→ **Dataset excerpts**:
BEGIN
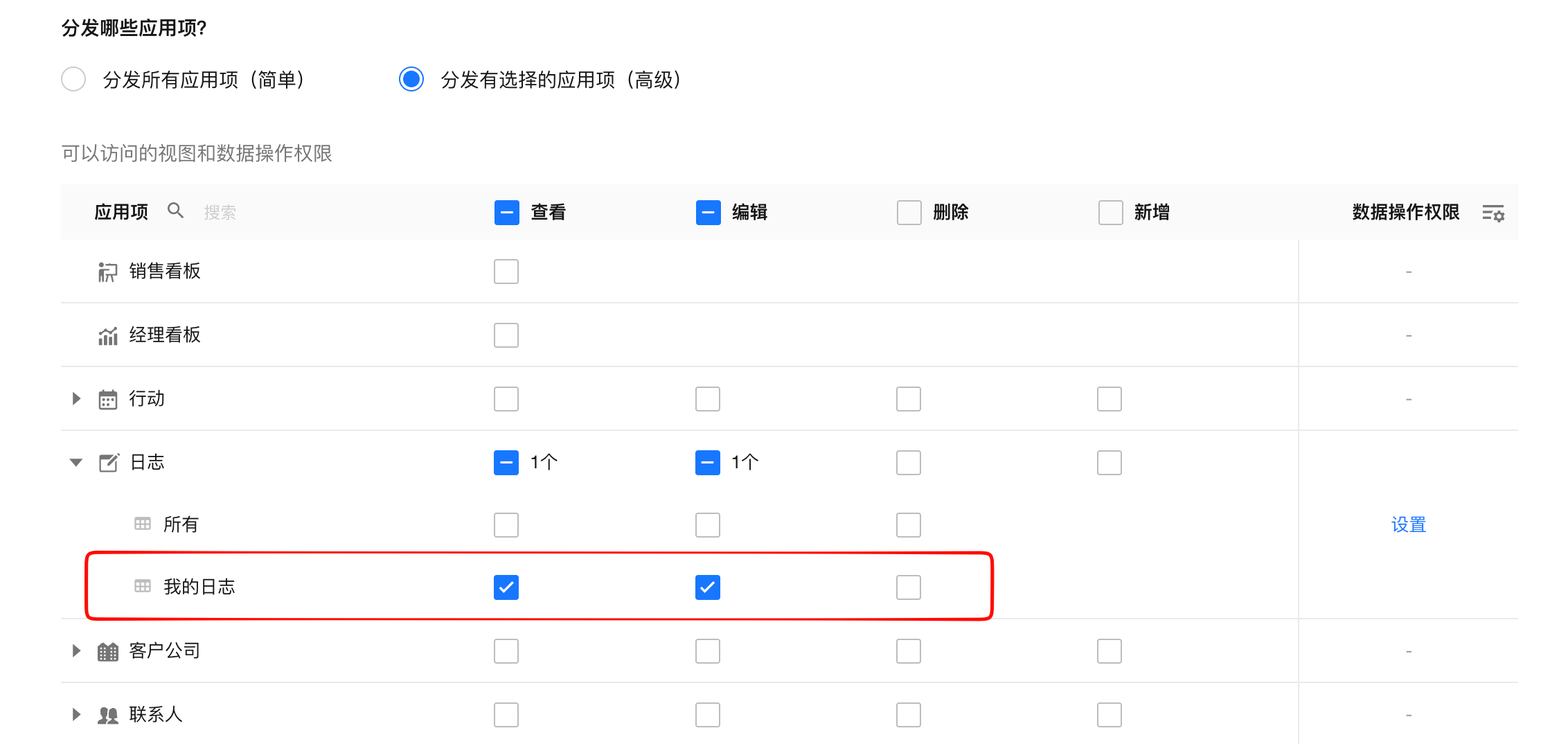Click the 联系人 people icon
1568x744 pixels.
click(x=107, y=715)
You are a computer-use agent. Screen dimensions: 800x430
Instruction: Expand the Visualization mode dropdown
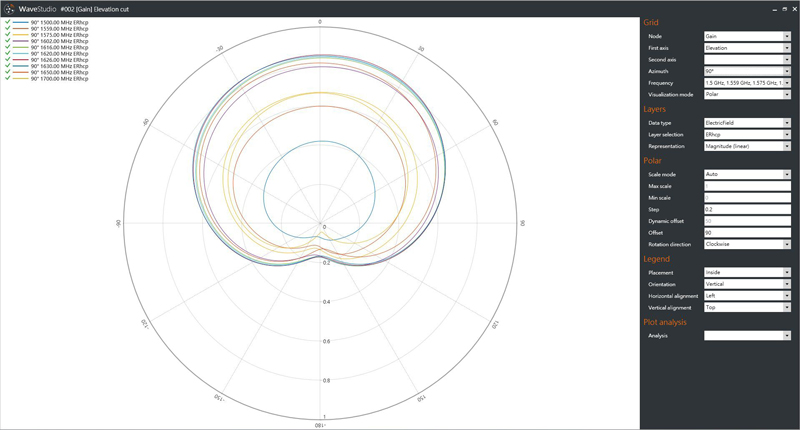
END
→ **The task**: The answer must consist solely of the lines from the one with "You are a computer-use" through the final line of the data, each reproduced exactly and with pictures omitted.

→ **Response to the exercise**:
You are a computer-use agent. Screen dimensions: 800x430
Instruction: Expand the Visualization mode dropdown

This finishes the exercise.